Long before the health care industry became so enamored of electronic medical records, researchers were struggling with the problems of how to enable a computer to translate languages. Over the years, computer translations have become much better than they were, and now anyone can generate a web page in a different language quite easily.
The issue, however, is how accurate a computer-generated translation can be. In the Slate article by Konstantin Kakaes, “Why Computers Still Can’t Translate Languages Automatically,” the subtitle says “We need to teach machines to understand the meaning of words.”
This is an automatic punt back to the rule-based notion of human thinking and human expression. Herbert and Stuart Dreyfus again. Novice vs. Expert again. The compulsion to believe that anything can be turned into a series of on and off switches.
With computer translations, Kakaes tells us:
The central questions guiding most of these [translation] projects is: How can you tell when a translation is any good? Even humans struggle to rank different translations. This makes the challenge of automating evaluations ever starker. And if you don’t know or can’t assess how well you’re doing, it’s hard to improve.
For starters, let’s get on the table that good physicians practice the art of medicine, not cookbook medicine, and the nature of the expert knowledge practitioners offer their patients is often not reducible to rules.

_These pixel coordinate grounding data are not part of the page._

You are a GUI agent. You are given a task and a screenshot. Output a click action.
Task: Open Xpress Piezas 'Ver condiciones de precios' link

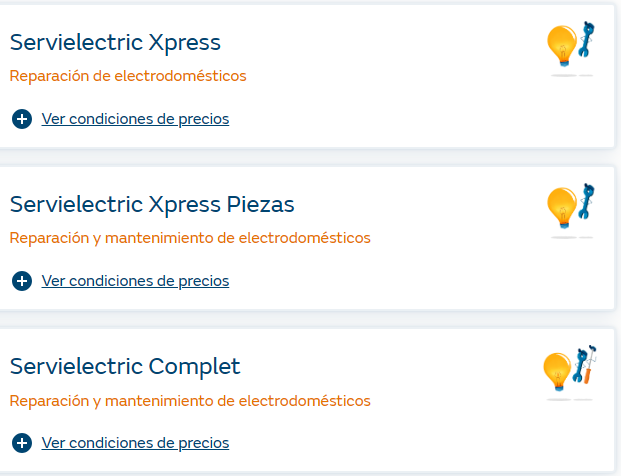[x=135, y=281]
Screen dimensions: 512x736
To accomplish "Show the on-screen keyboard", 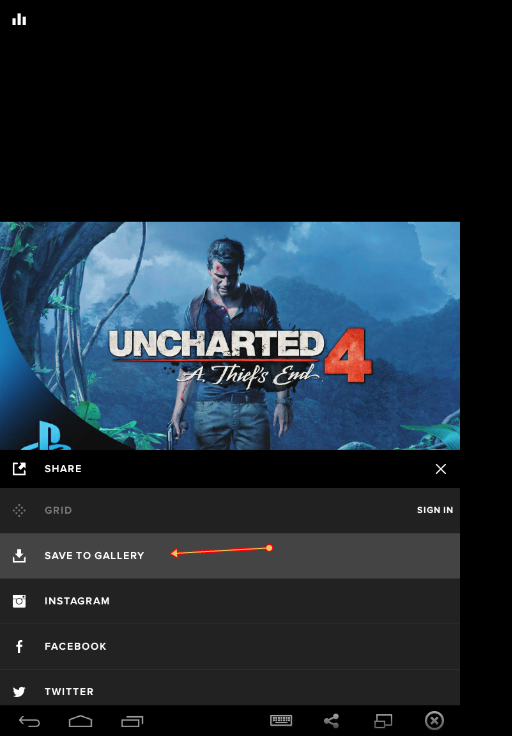I will [x=281, y=720].
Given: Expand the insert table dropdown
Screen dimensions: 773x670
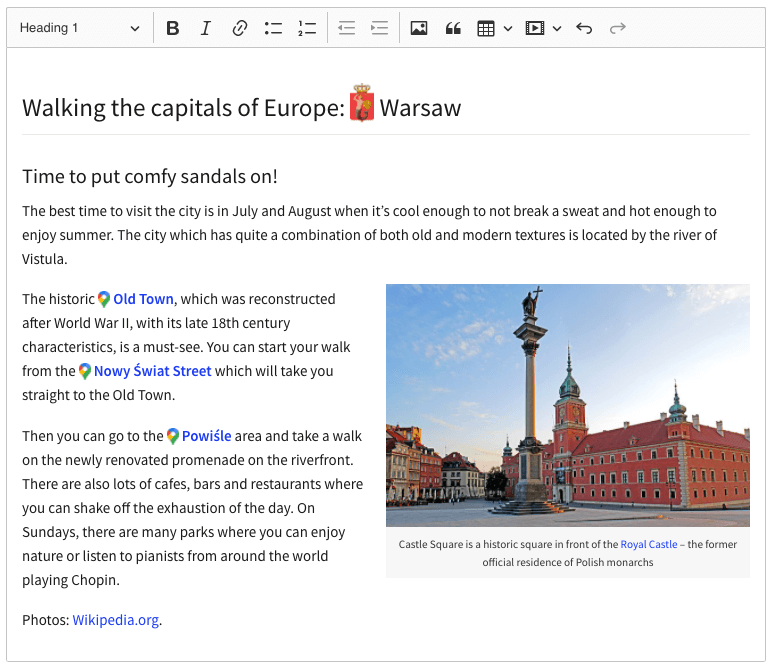Looking at the screenshot, I should (x=507, y=28).
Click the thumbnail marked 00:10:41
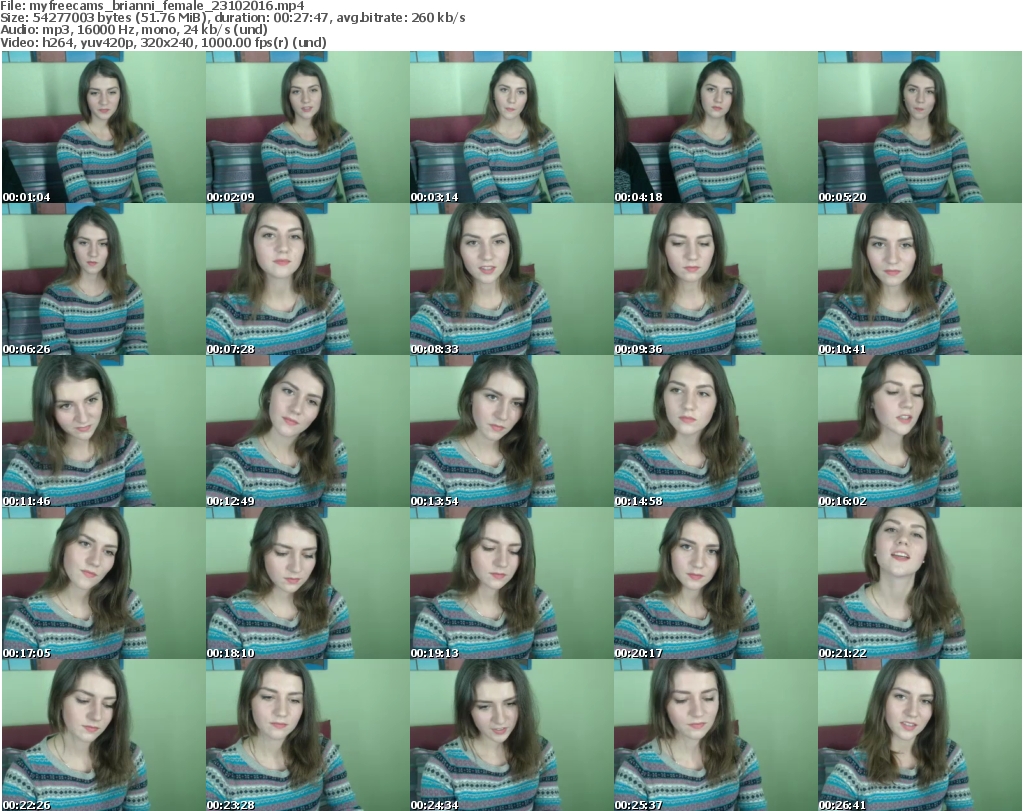Viewport: 1024px width, 811px height. pyautogui.click(x=919, y=279)
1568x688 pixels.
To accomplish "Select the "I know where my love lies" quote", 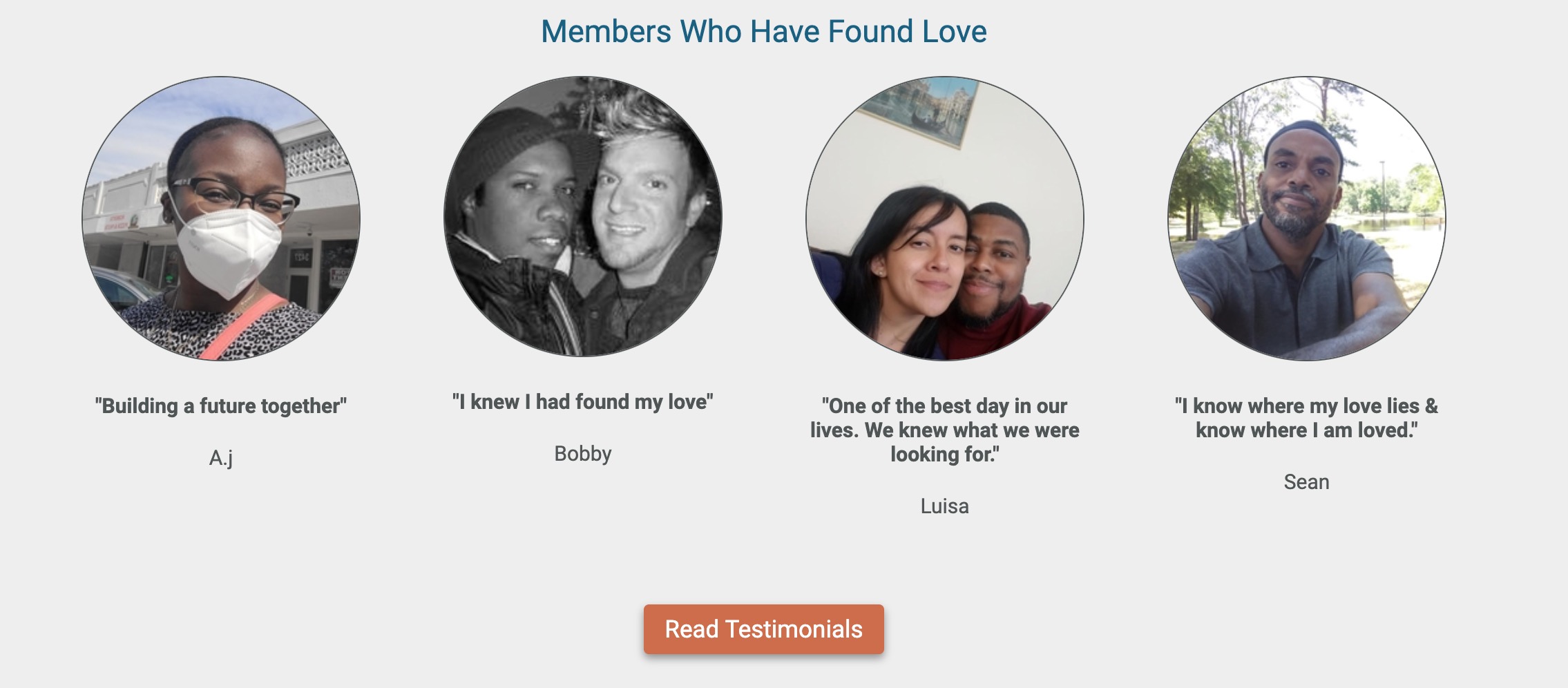I will click(1307, 418).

Don’t get me wrong. I am not against computerized check lists suggested by Atul Gawande in The Checklist Manifesto: How to Get Things Right. No one is arguing that this kind of attention to detail decreases medical mistakes. Nor am I against electronic medical records. What I AM against is the implicit notion that everything a health care practitioner does can be reduced to the choice between yes and no.
Our health care system is in serious trouble today because regulators live by this notion. In the practice of medicine, this yes-no decision tree can be very helpful. Certainly, as Gawande says, checklists can reduce medical errors. But make no mistake about it. This decision tree isn’t the practice of medicine.
In the flurry to create rule-based protocols which become the practice of medicine, we have created quality control initiatives, standards of care, checklists, protocols, and evidence-based medicine. And to this list should be added the massive current effort to convert paper to electronic data in the health care world. It would behoove us to keep in mind what computers and yes-no decision trees can and cannot do.
We are currently mistaking the yes-no rules for the practice of medicine. There will be no real health care reform until those attempting to bring about changes in health care understand the difference.